If you're a teenager, volunteer to work in a hospital or nursing home. You may start off with a one-day assignment for a specific purpose, such as career day or escorting tours. If you want to proceed for regular exposure to the profession, volunteer in a program such as candy stripers, where you'll be required to work regularly as a nurse's aide for several hours or days a week.
As you get more familiar with nursing duties and are still interested in studying for the profession, continue talking with your parents, relatives and school advisors. Check out post-high school education programs, and depending on your grades and ambitions, look into the various levels of nursing. For instance, nurse's aides don't need extensive technical training nor college degrees. However, understand that they are on the lowest pay levels of nursing.
Licensed practical nurses need two years or more of technical training and certification, but usually don't need college degrees. Registered nurses need college degrees and certification. Beyond those requirements, there are master's degrees, and at the top of the profession are those with doctorates in nursing and other medical fields. Those with bachelor's degrees and higher, must also expect to be qualified to take on management and executive duties as their careers advance.

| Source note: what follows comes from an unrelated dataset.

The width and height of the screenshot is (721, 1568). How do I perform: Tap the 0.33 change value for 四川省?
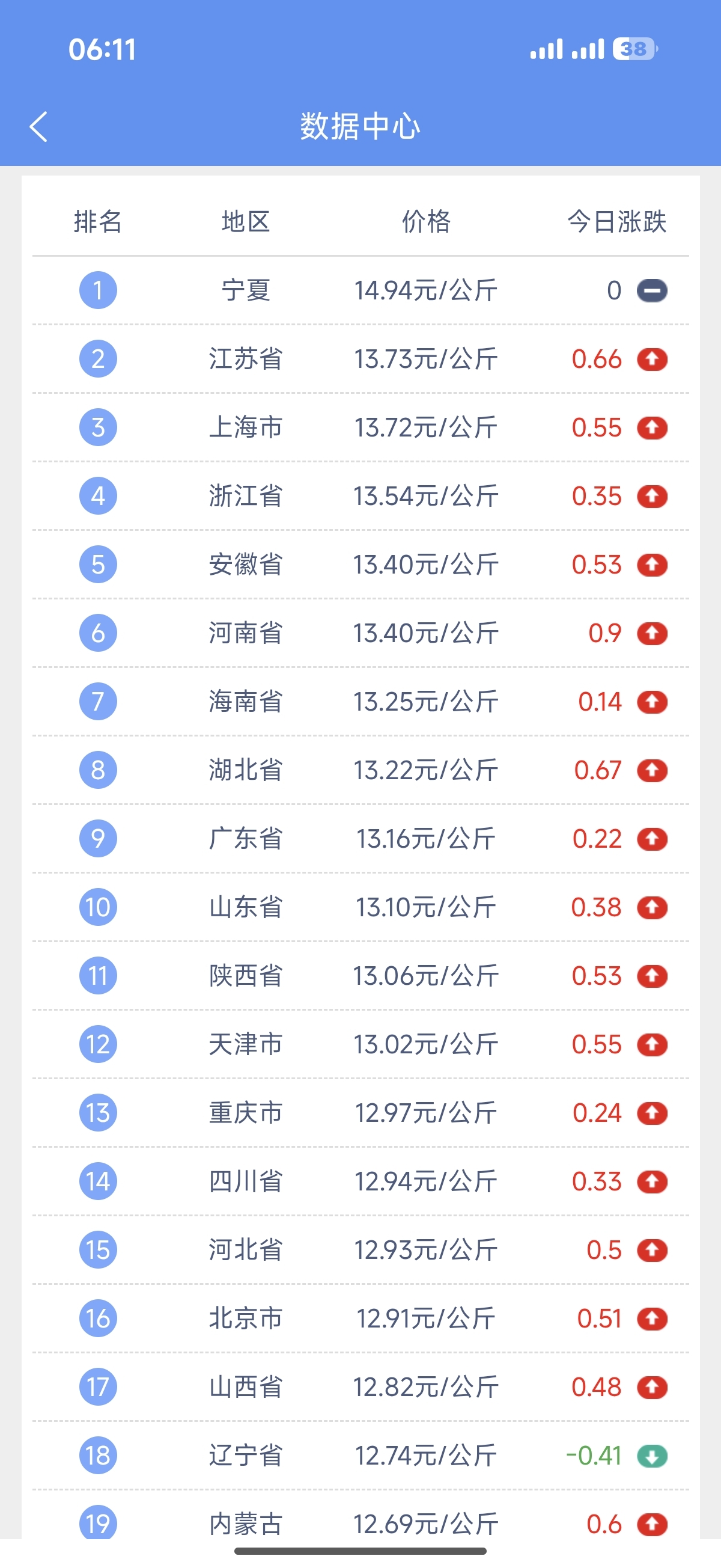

As you explore the profession further, be sure you understand all the negative, as well as the positive aspects of it. The most positive, of course, is the knowledge that you are helping people get well. On a more practical note, you are entering a field where your services are in great demand, and there will be no economic ups and downs about employment.
Additionally, nursing jobs are available all over the world, and you can choose where you want to work and live. Nursing is also very important to the military, and career paths are very attractive for those with college degrees who choose to join as officers. Promotions, benefits and retirement programs are superior to most civilian hospital or medical office jobs.
The negative aspects of the profession include long hours, working inconvenient shifts, needs to make quick decisions in emergencies, avoiding errors in medication and exposure to upsetting physical conditions of patients. For instance, an emergency room nurse in a big city hospital must deal with the terrible results, sometimes within one eight-hour shift, of auto crashes, street crime victims, difficult births and children hurt in accidents.
All in all, the excellent reputation nurses have with the general public is well deserved. It is, in every sense of the word, a noble profession. If that's your career decision, good for you and good luck!